What does git pull do? It is shorthand for git fetch plus a merge (or rebase, if configured) of the remote branch into your current one.

9.6 Scene 5: Merging vs. rebasing🔗

If two different snapshots try to change the same lines of a file, Git cannot combine them automatically. This is reported as a conflict, and you must edit the file to decide which version (or what combination) is correct. Once resolved, the merge continues as usual with a new commit.

Suppose development diverges:

A---B---C---E   (main)
       \
        D       (feature)

Two ways to integrate:

• Merge: make a new commit with two parents, preserving both branches’ histories (both lines of development).

• Rebase: replay D on top of E, making a new D’. Produces a linear story.

Rebase:
A---B---C---E---D'

Merge records what actually happened. Rebase rewrites history to look simpler. Which is better? Merges can clutter, but are safe. Rebases keep history tidy, but should only be used on private branches (not on commits others may already have).

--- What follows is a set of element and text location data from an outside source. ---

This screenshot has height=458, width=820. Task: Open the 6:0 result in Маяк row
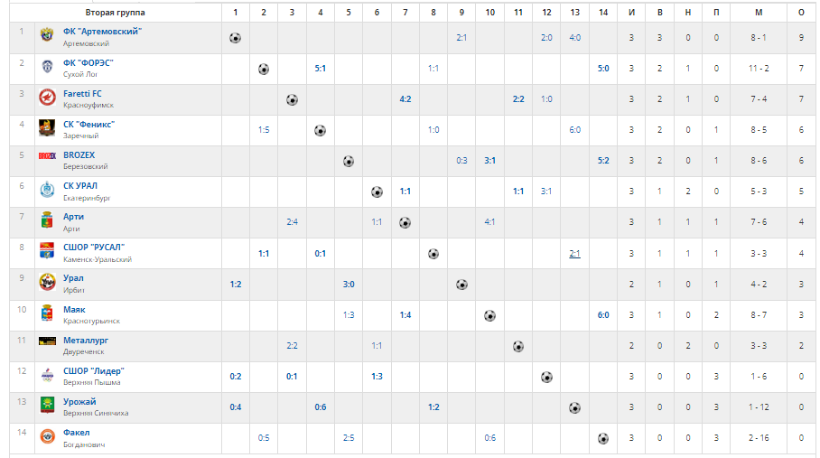tap(603, 314)
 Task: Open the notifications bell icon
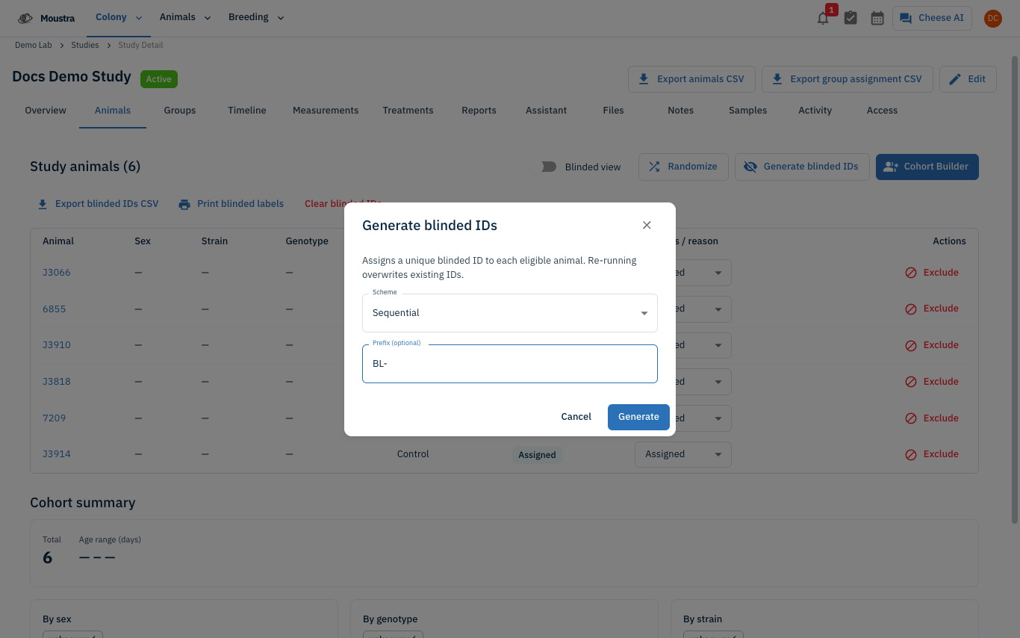point(823,18)
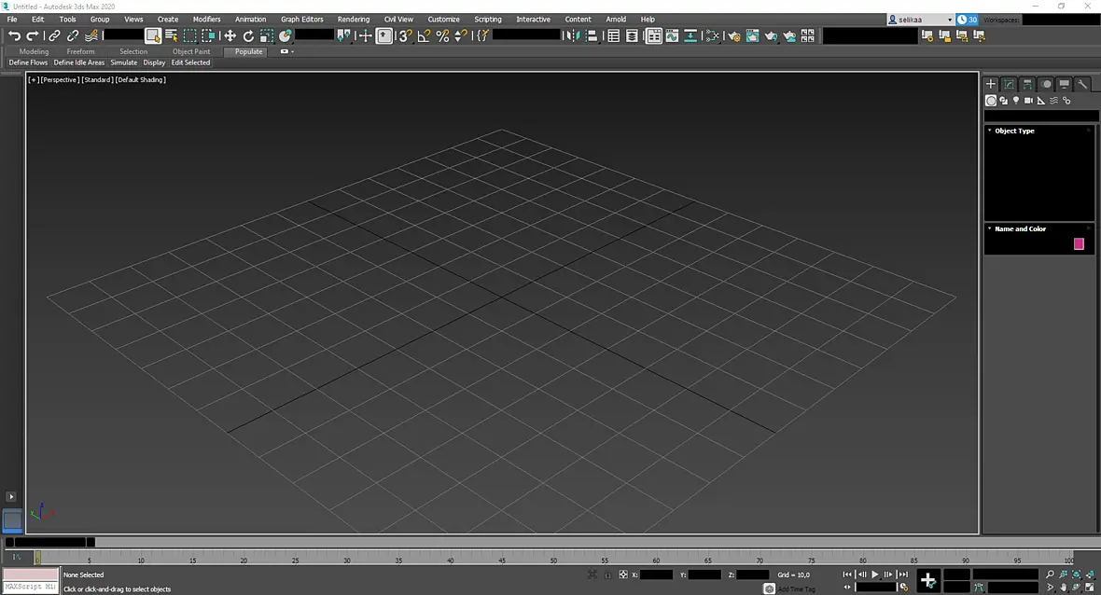This screenshot has height=595, width=1101.
Task: Select the Lights bulb category icon
Action: [1016, 101]
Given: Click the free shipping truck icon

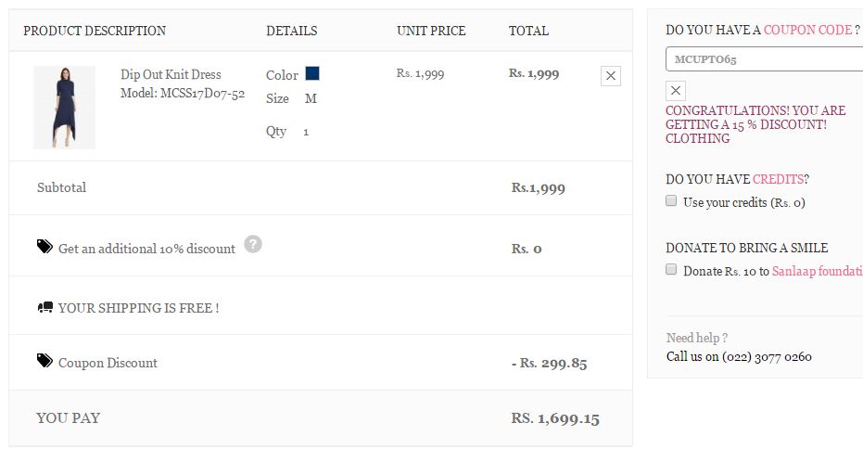Looking at the screenshot, I should tap(44, 307).
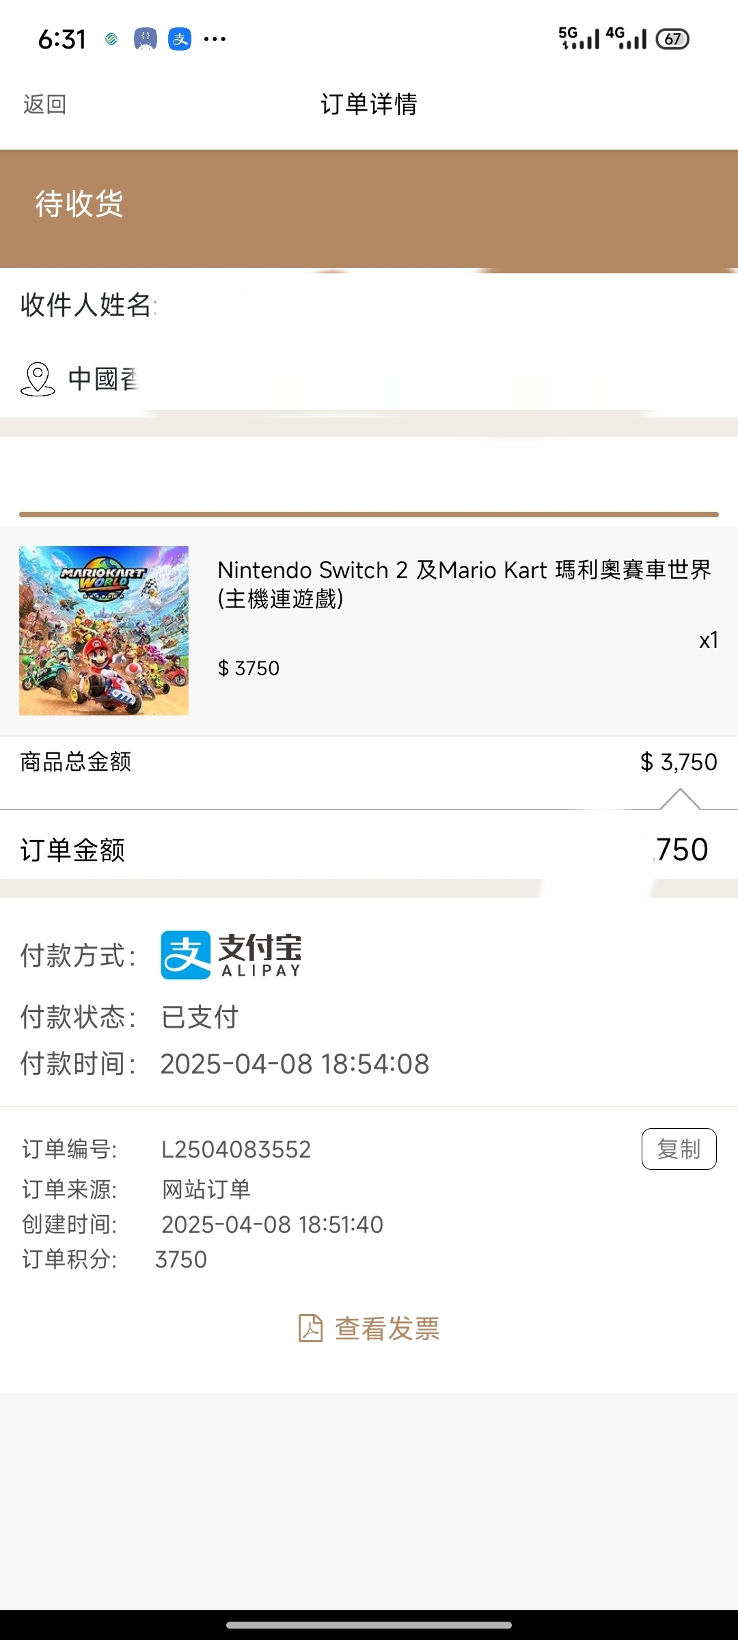The width and height of the screenshot is (738, 1640).
Task: Tap the Alipay logo icon
Action: click(186, 955)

How to remember: in a rebase, the branch you specify is the new base. Your commits are lifted up and replayed “on top” of it. If you can picture which history should be on the bottom (the base) and which set of commits should be placed above, the mechanics of rebase are easier to recall.

9.7 Scene 6: History hygiene🔗

Commits should tell a story. Git has tools to adjust history before you share.

• git commit –amend: adjust the most recent commit.

• git commit –fixup <sha>: create a fix targeted at an earlier commit.

• git rebase -i –autosquash: fold fixups and reorder history.

• git push –force-with-lease: update a branch after rewriting, but with a safety check.

This process allows you to present a clean history in the end, without losing the benefit of your intermediate steps.

This flexibility in editing history is one of Git’s killer features. The promise we made back in the Motivation section—never again losing work to “final_final_v2.zip” disasters—is fulfilled here. Because commits are immutable and references can always be moved around, you can experiment freely and still recover any earlier state.

9.8 Scene 7: Beyond the basics🔗

GitHub adds layers on top of the raw graph.

• Pull requests: a proposal to move a branch name on the shared repository (e.g. merging your feature branch into main).

• Actions: automation that runs on each push (tests, deployments).

Git also has git bisect, a command that uses binary search over the DAG to find the exact commit where a bug was introduced. It is one of the “killer features” made possible by treating history as immutable snapshots.